Ivan Lessa: O céu à noite

Antes de erguermos os olhos para o infinito do firmamento, fiquemos de pés plantados aqui nesta dura terra de gente implacável e irremovível como um capitão de cruzeiro italiano.

Pergunto se seriam necessários 212 twitters e 537 e-mails dirigidos a esta coluna para me informar que a palavra – substantivo e adjetivo – drongo existe e é gíria australiana que significa indivíduo tolo, idiota, bobalhão.

Estou algo familiarizado com a cultura antípoda, vi um dos filmes daquele cara do facão e do boné, o tal de Crocodile, e julguei apta a expressão para dizer, naquele breve momento que passou, o que sentia e como me sentia. Fui drongo e voltarei a sê-lo quando se me baixar a dronguice.

Esclarecido isso, faço como o resto da Grã-Bretanha e volto, nestas noites de inverno, meus olhos para o céu. Trata-se da mais recente moda. O céu. The sky, como dizem eles, com toda razão.

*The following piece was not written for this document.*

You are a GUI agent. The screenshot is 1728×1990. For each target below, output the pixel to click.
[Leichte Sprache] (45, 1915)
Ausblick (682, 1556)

Como diremos nós quando a coisa chegar aí como uma dessas fashion weeks que proliferam como ratos – e vou logo me desculpando pela infeliz analogia.

Sucede que, graças a um programa de televisão da BBC, The Sky at Night, sobre a astronomia, suas belezas e mistérios, o breu que nos cobre, mesmo neste inverno, é examinado, sondado e posto para jambrar como um peru de Natal ou lança-perfume ilegal nesta véspera de carnaval.

Não é pelo fato de seu apresentador ser um rapaz de bela estampa e postura, articulado e culto, Brian Cox, embora quero crer que isso conte ponto. É preciso que haja beleza em quem nos apresenta ao belo. Regra da vida.

Fato é que a astronomia é a derradeira coqueluche nestas terras. Melhor que febre dengue ou Big Brother. Como disse o poeta, "Posso viver na sarjeta, mas só contemplo os astros".

Não sei onde morreu o poeta, nem seu nome, mas deve ter aproveitado a paisagem que curtiu em seu tempo. Hoje estaria imprensa afora dando entrevista e nos ensinando, em voz pausada e sotaque cultivado, sobre alfas, centauris e aquelas outras luzinhas que eu luto para achar mas não consigo.

O programa da BBC é uma tradição, como tudo mais aqui, mas pegou fogo para valer com o rapagão de que já falei, Brian Cox.

Exagerando um pouco, eu diria que não se pode ir à rua sem esbarrar em alguém de olhos postos nos céus, como ou sem telescópio, mandando àquela parte sinais luminosos (ou semáforos) e seus irmãos passantes.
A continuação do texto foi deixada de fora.